To assess the precision of our model in detecting atomic activities, we utilize the Atomic Accuracy Score. This metric measures the proportion of atomic activities correctly identified above a specified confidence threshold $\alpha$ relative to the total number of activities detected. The score is mathematically defined as:

\text{Atomic Accuracy}=\frac{\sum_{i=1}^{n}\chi(p_{i}>\alpha)}{n}

where $p_{i}$ denotes the confidence score of the $i$ -th detected activity, $n$ is the total number of detected activities, and $\chi$ is the indicator function that returns 1 if $p_{i}>\alpha$ , and 0 otherwise. In practical terms, we set $\alpha=0.4$ , ensuring that only activities detected with a confidence level above 40% are considered in the accuracy measurement. This strategy focuses on the most reliably detected activities, thus providing a more meaningful assessment of the model’s performance in smart space environments.

4.2.2. Complex Activity F1 score

In the evaluation of our model’s performance on complex activity classification, the F1 score is employed as a critical metric. The F1 score is a harmonic mean of precision and recall, providing a balanced measure that considers both the false positives and false negatives.

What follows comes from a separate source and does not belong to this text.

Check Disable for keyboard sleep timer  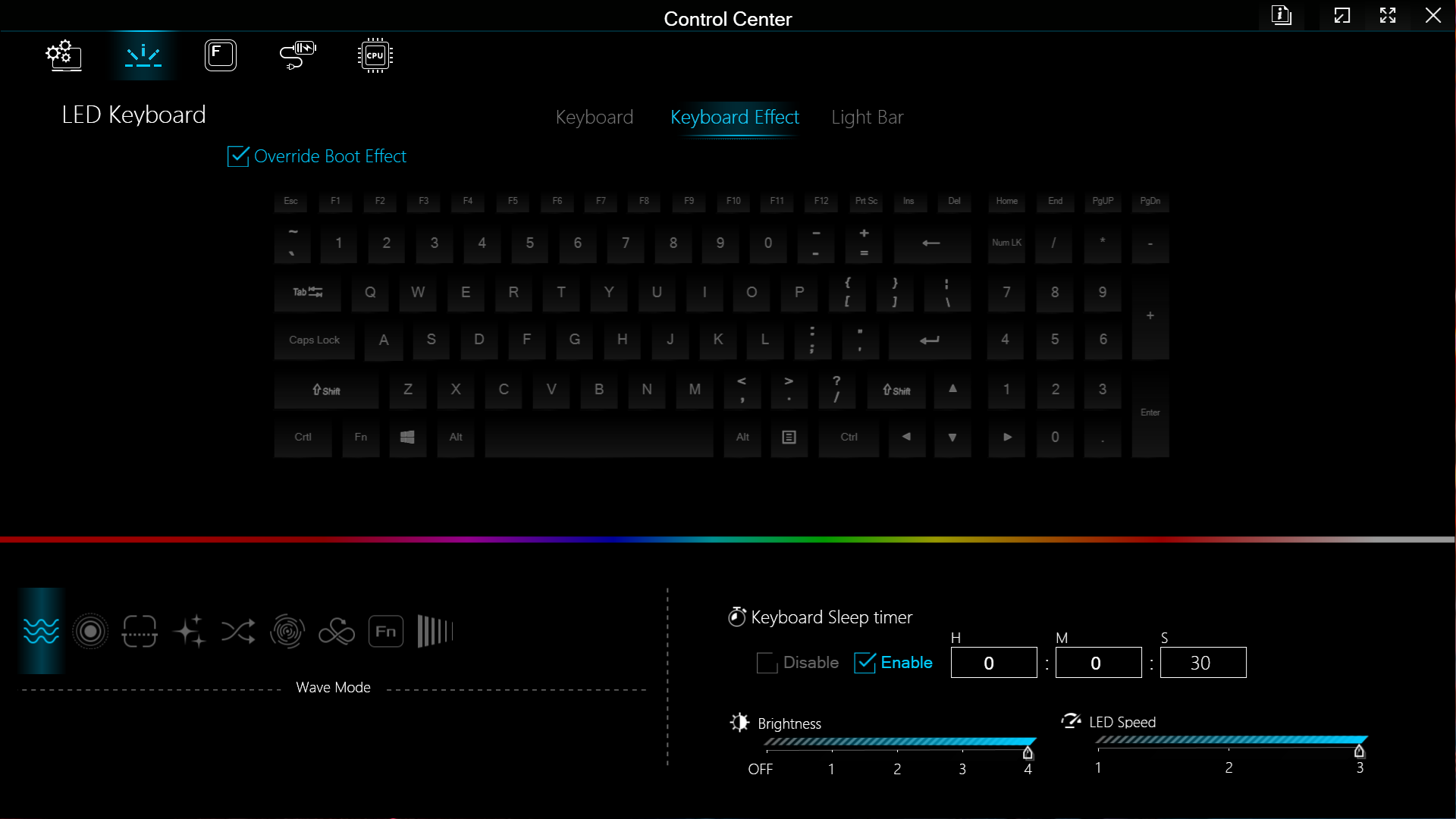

This is especially important in our context where some complex activities may be underrepresented in the dataset.

The F1 score is calculated as follows:

\text{F1 Score}=2\times\frac{\text{Precision}\times\text{Recall}}{\text{% Precision}+\text{Recall}}

4.2.3. Model Comparison

In this study, we evaluate the performance of our proposed model against several established baselines in the field of CHAR. We provide a detailed description of our model in Subsection 3.5. For a fair comparison, we design the baselines with similar structures to ensure that each comparison model has approximately the same number of parameters. We employ the AdamW optimizer for training, with a maximum of 300 epochs. The following subsections detail the configurations of each comparison group:

•

ConvLSTM: Often considered a foundational architecture for addressing CHAR problems(Peng et al., 2018b; Varshney et al., 2022; Singh et al., 2023; Haresamudram et al., 2019), the ConvLSTM serves as a baseline to evaluate the enhancements our method brings to activity recognition. This model integrates a sensor fusion module utilizing CNN to extract primary sensor features, combined with LSTM networks to capture temporal dependencies among these features. The architecture culminates in a temporal convolution layer followed by a dense output layer, which collectively aim to optimize the recognition of complex human activities.
•

Concept Bottleneck(Koh et al., 2020): Utilizes a CNN-based structure to detect atomic concepts before advancing to higher-level concepts, applying MSE loss for concept identification. This hierarchical approach is possible to applied to complex activity recognition.
•

PEMM: The Pointwise Error Minimization Method (PEMM) is utilized as a comparative baseline in our study. It addresses potential concerns that Concept Bottleneck outcomes are limited by reliance on CNN architectures. To evaluate our model’s performance enhancements, we incorporate MSE in an ablation study, contrasting it with PEMM to highlight the effectiveness and advancements of our approach.
•

Debornair(Chen et al., 2021): This model parallels our basic ConvLSTM structure with a distinct preprocessing module that processes sensor data for atomic and complex activities separately before merging them. Debornair exclusively design for complex output only, focusing solely on the integration of processed data without predicting atomic activities.
•

XCHAR(Jeyakumar et al., 2023): Based on a vanilla ConvLSTM architecture, XCHAR differentiates itself by employing CTC(Connectionist Temporal Classification) loss to emphasize the importance of sequence in atomic activities. However, real-life datasets often suffer from errors or omissions in the sequencing of atomic activities, limiting the applicability of this model to certain datasets where precise sequence labeling is feasible.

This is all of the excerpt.